IMLogic's IM Manager has been integrated with Symantec's Enterprise Vault e-mail archiving product since 2002. Burton claims the two companies have about 50 joint customers, mostly in the financial services sector.
IM monitoring took off in June 2003 when the National Association of Securities Dealers Inc. ruled that financial services companies must save all IM correspondence, as well as e-mails, for at least three years.
But despite the ruling, storing IMs "still doesn't carry a lot of weight as it's just a text message, unlike e-mail, where storage got out of control because of attachments," said Marcel Nienhuis, market analyst with The Radicati Group Inc.

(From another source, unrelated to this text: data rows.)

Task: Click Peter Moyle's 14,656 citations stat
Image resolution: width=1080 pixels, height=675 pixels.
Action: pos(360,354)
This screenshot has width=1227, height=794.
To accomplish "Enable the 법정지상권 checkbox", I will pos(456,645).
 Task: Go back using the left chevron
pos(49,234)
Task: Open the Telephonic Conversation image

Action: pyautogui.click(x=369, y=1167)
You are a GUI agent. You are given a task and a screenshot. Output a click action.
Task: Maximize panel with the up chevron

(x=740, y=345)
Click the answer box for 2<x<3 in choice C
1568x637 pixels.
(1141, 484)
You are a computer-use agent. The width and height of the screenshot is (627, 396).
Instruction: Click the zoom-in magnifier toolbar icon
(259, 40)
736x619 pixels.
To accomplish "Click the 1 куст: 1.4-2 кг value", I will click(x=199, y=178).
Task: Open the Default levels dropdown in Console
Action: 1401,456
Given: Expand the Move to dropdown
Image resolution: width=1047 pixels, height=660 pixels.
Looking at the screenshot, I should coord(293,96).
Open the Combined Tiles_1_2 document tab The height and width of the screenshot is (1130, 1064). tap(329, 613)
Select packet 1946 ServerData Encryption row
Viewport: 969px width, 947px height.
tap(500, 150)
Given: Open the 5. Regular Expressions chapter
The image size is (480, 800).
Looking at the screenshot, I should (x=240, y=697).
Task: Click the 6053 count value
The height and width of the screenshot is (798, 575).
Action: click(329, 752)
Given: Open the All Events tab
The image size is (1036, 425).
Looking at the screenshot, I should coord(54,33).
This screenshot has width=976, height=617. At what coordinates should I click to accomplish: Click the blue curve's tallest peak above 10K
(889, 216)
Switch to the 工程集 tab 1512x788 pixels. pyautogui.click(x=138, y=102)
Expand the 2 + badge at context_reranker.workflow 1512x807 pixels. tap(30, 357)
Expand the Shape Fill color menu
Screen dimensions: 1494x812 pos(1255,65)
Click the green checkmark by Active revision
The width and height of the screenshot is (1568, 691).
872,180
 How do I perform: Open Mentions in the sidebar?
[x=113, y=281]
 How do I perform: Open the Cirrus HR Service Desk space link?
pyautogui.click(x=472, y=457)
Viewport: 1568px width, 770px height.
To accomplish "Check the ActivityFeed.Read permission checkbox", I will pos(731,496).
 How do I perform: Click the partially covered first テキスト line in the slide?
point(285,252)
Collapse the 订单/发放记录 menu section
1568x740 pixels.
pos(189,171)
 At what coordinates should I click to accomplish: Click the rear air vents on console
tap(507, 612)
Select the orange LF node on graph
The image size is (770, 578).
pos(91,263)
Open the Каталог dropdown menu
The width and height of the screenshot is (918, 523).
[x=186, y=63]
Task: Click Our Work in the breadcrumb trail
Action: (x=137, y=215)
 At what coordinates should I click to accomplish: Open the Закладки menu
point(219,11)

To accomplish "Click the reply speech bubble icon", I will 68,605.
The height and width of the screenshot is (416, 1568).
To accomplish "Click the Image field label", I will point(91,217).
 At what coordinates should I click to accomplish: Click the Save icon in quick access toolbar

However, he says that as people start sending more files through IM, the storage requirements will go up.
Jon Sakoda, chief technology officer at IMLogic, adds that IM clients perform more than just chat, which will expand the storage requirements for this application. "They offer rich conferencing features such as click-to-talk and eventually voice conversations and Web conferencing will all need to be archived," he said.
Products like those from IMLogic, Akonix Systems Inc. and FaceTime Communications Inc. allow administrators to monitor traffic, set policies for blocking and archiving IMs, and manage file transfers. The software captures the IM stream, and archives it as searchable, logical conversations. The software can also block or highlight messages containing certain words.
According to the latest statistics from The Radicati Group, 13.9 billion IM messages were sent in 2005, 1.4 billion of those across corporate networks. And this number is expected to rise to 7 billion by 2009.
Joshua Konkle, vice president of marketing at e-mail archiving startup Overtone Software Inc., noted that Symantec might also be able to "cajole" the IM industry into adopting a standard. There are 15 or so different IM protocols, making it hard for users to talk to each other when everyone is using a different product. "Symantec brings a different perspective to the game … they are not trying to be an IM vendor, they bring simplicity as they are not trying to protect goods," Konkle said.